A principios del mes de junio, tras varios intentos fallidos por tratar de justificar el dinero con el cual el gobierno de los Estados Unidos podría financiar la monumental obra, el presidente Donald Trump tuvo una reunión en la Casa Blanca, en la cual lanzó la propuesta de poner “hermosas estructuras” de entre 12 y 15 metros de altura que, además de dividir la frontera, generarían energía eléctrica limpia y sustentable. ¿De qué forma? Fácil: esas estructuras serán en realidad paneles solares.

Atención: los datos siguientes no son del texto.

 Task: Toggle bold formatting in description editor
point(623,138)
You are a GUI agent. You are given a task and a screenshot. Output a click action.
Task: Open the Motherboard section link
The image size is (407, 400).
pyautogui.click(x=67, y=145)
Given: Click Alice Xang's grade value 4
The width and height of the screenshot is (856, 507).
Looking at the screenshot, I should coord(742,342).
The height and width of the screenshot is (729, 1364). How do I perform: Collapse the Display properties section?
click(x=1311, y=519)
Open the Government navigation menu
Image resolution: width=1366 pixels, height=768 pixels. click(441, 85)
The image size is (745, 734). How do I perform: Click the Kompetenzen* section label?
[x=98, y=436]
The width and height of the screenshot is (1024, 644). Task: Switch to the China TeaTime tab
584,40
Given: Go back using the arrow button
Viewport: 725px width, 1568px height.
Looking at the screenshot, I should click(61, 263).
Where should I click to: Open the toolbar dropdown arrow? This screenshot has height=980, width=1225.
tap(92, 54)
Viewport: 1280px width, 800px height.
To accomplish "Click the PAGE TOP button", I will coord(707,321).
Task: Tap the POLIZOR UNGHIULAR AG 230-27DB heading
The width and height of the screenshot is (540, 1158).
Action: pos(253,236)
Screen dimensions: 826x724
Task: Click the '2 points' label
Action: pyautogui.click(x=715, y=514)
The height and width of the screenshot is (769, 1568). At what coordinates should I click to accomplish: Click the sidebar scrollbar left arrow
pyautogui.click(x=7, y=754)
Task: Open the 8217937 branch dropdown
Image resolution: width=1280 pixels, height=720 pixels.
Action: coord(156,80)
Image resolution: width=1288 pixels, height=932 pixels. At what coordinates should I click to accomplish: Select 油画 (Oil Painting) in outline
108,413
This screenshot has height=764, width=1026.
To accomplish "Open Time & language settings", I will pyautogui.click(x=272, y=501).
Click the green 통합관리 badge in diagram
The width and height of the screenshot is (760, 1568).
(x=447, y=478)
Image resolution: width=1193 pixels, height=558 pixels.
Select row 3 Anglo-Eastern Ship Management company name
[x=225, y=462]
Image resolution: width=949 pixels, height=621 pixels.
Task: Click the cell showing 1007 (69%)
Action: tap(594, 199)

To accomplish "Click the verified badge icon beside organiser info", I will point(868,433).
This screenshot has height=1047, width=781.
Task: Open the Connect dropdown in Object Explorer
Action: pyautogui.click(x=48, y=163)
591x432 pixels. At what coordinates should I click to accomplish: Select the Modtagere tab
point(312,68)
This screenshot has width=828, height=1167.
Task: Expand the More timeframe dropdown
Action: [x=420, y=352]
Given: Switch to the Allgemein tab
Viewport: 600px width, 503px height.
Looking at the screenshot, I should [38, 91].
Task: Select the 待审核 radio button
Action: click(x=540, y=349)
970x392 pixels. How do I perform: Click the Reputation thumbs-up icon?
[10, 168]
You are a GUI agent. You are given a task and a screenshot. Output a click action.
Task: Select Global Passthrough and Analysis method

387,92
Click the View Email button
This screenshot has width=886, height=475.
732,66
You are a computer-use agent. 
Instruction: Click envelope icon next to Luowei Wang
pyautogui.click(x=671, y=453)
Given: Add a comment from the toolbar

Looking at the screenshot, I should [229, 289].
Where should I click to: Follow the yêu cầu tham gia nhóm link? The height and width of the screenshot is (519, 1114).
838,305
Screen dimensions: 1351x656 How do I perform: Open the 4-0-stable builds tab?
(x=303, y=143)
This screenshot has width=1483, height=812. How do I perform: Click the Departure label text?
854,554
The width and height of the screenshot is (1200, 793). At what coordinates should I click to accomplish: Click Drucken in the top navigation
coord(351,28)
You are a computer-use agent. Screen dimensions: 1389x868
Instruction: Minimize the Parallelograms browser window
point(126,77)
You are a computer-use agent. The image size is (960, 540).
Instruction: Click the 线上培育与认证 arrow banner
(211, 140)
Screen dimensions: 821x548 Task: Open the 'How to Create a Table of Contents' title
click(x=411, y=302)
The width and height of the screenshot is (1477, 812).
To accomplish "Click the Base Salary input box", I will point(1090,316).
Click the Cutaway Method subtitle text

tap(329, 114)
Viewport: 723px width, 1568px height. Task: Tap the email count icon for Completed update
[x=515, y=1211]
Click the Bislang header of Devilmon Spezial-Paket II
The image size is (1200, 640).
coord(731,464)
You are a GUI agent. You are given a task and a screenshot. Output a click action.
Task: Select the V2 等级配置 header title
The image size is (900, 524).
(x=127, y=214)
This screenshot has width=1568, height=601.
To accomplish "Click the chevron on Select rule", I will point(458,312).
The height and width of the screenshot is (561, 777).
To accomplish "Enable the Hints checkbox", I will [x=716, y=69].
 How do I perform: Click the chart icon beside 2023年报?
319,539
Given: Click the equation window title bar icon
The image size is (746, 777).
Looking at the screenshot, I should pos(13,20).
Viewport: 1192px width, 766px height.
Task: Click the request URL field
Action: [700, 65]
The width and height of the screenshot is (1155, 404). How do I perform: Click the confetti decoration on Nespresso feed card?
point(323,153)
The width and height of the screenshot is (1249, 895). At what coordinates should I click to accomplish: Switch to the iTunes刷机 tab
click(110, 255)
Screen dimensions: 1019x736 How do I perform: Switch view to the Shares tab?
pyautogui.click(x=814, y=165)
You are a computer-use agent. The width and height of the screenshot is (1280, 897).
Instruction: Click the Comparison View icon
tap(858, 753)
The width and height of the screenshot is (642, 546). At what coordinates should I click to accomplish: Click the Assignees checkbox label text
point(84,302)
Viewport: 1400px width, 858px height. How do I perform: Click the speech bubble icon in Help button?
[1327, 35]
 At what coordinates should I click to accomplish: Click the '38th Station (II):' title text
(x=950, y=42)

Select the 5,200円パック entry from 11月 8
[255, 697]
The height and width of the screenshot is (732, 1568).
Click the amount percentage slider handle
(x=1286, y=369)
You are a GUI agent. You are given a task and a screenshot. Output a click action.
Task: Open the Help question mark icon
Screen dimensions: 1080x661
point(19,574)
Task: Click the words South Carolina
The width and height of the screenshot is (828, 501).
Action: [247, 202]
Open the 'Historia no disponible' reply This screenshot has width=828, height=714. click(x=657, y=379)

La empresa paraestatal Comisión Federal de Electricidad (CFE) podría ser un muy buen cliente para la venta de energía eléctrica que se produzca desde la frontera, con la cual podría cubrir la demanda de las comunidades establecidas a escasos metros de la división fronteriza. Jigar Shah, fundador y ex director ejecutivo de la empresa especializada en energía solar SunEdison, explicó en su blog que “si la energía fuera vendida al pueblo mexicano, entonces el presidente Trump podría cumplir su promesa de que el pueblo mexicano pague por el muro”.
En entrevista para el Washington Post, Shah explicó que si Trump consiguiera que CFE firmara un contrato por 20 años para comprar la energía a 6 centavos el kilovatio, el dinero vendría del gobierno mexicano.
Ese sería quizá un obstáculo para las aspiraciones del magnate de Nueva York, ya que una cuestión de “orgullo” impediría que la paraestatal mexicana firmara ese contrato. Sin embargo, la idea podría ser retomada para que sea México quien entonces construya una gran barrera de paneles solares, con dinero que podría venir de empresas transnacionales, para poder aprovechar la energía limpia que produce el sol.
Existe otro obstáculo para esta iniciativa y se trata del diseño del muro; según un análisis del Financial Times, poner paneles solares de forma vertical podría provocar una pérdida de hasta el 50 por ciento de eficiencia. También se debe tomar en cuenta que esos artefactos suelen degradarse con el tiempo y su eficiencia sería aún más baja porque necesariamente se tendrán que utilizar ladrillos y pintura en aerosol para garantizar la seguridad del muro.
Todos estos factores provocarían que los paneles solares funcionaran con una eficiencia aproximada del ocho por ciento, cuando normalmente operan al 20 por ciento de su capacidad.Aun con ese asterisco, no deja de ser una idea que podría ser rentable y cumplir con el capricho de Trump, además llevándose el reconocimiento por ser una idea de negocio ecológica, uno de los muchos puntos débiles del presidente estadounidense.